Uang sewa hanya 90 ribu rupiah. Rusun ini khusus bagi warga yang mendapatkan rekomendasi atau surat rujukan dari Pemprov DKI Jakarta. Ngga seperti Rusun Rawabebek Ahok yang merupakan rusun komersil khusus bujang berbudget sewa 400 ribu per bulan di luar biaya lain. Di rusun ini, sebagian dari korban gusuran Pasar Ikan “direlokasi” paksa.
Dahulu, managemen relokasi Bang Yos jauh lebih rapi dari perilaku ugal-ugalan rezim Ahok.
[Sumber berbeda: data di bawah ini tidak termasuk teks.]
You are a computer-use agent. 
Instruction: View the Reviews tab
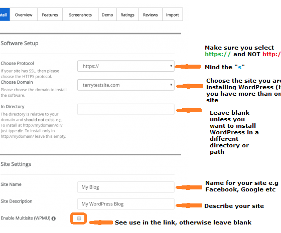point(151,15)
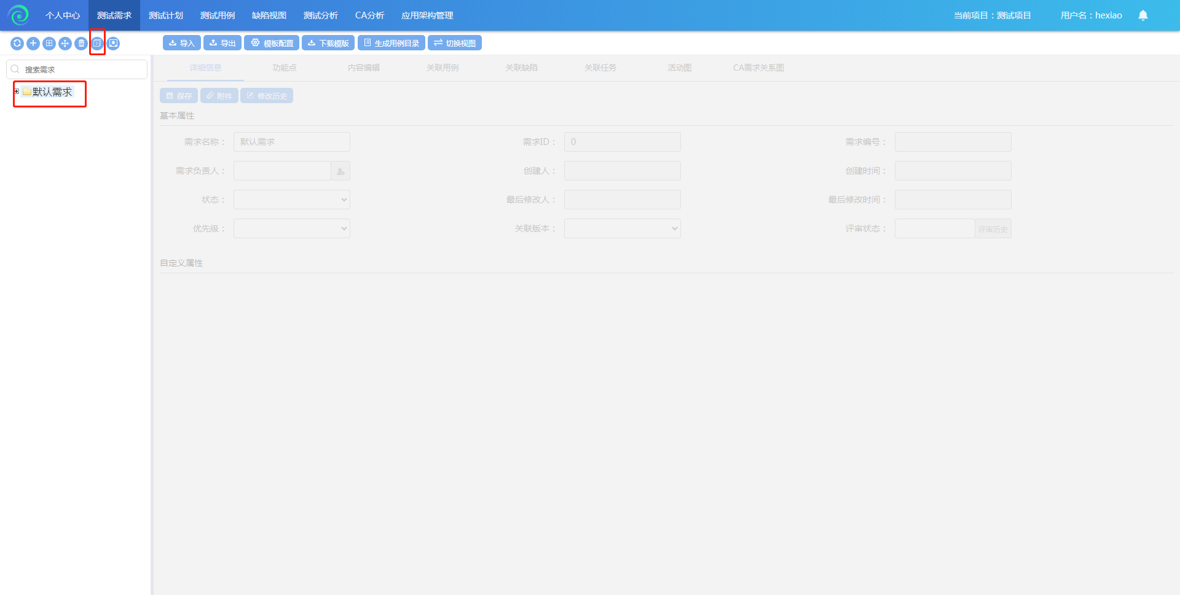Viewport: 1180px width, 595px height.
Task: Click the download-to-tray icon in the tree toolbar
Action: 113,44

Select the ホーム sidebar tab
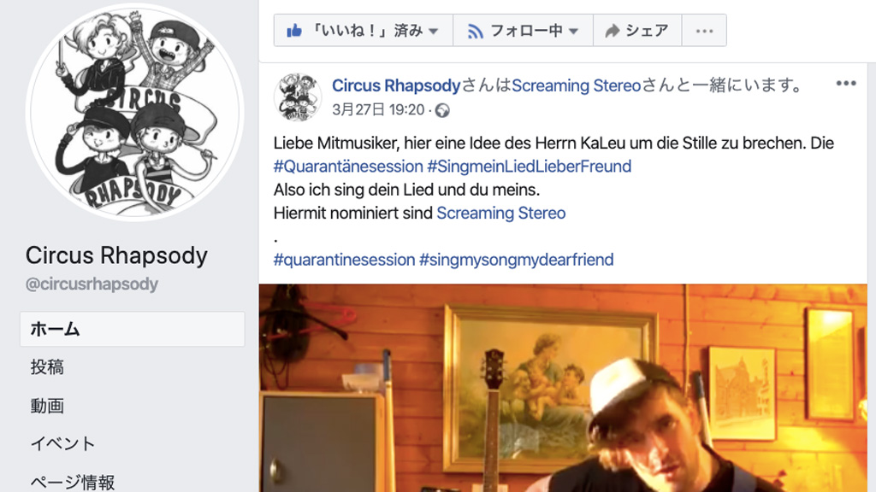(x=133, y=329)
Contohnya, ada kriteria bagi penghuni rusun. Yakni, memiliki rumah sendiri di bantaran kali, menempati rumah tersebut, rumah yang bersangkutan digusur, dan terakhir warga itu memiliki KTP DKI.
Di rusun cinta kasih ada sejumlah fasilitas riil. Mulai sekolah dari tingkat taman kanak-kanak sampai SMA. Juga ada Rumah Sakit Khusus Bedah (RSKB). Di rusun Ahok ngga ada sekolah. Anak warga korban gusuran harus daftar ulang ke sekolah terdekat.
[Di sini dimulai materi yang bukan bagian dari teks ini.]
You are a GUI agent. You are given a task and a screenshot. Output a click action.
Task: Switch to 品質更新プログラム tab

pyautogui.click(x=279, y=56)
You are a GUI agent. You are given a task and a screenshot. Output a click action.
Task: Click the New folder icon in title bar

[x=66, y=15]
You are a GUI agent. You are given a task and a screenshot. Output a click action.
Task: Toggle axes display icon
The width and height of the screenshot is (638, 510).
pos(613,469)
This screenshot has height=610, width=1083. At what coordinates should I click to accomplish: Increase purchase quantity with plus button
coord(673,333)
Fasilitas olahraga juga dibangun. Mulai lapangan sepak bola, futsal, volley, badmintom hingga tenis meja. Toko juga ada. Totalnya 150 kios. Sewanya 1.000 per hari.
Pola penggusuran Ahok bisa masuk kategori KEJI, bila dibanding pendekatan Jokowi.
Rusun Budha Tze Chi sekali lagi menjadi tempat relokasi penggusuran Jokowi. Tidak ada gejolak sewaktu Jokowi merilis program merobohkan seribu rumah sebagai dampak proyek normalisasi waduk pluit. Hampir semua penggusuran Ahok mewariskan penderitaan sampai sekarang. Ya Kampung Pulo, Kalijodo, Pasar Ikan. Ahok menciptakan “manusia puing”, “manusia kolong tol”, dan “manusia perahu”. Tetap diejek sebagai “pengintai turap” oleh Ahok.
Jokowi beri uang kerohiman kepada mereka yang tidak memilih tinggal di rusun Buddha Tze Chi. Besarannya sejuta untuk cari kontrakan baru. Seperak pun Ahok tidak berikan kepada korban gusuran. Ahok malah membully mereka sebagai penyerobot tanah negara.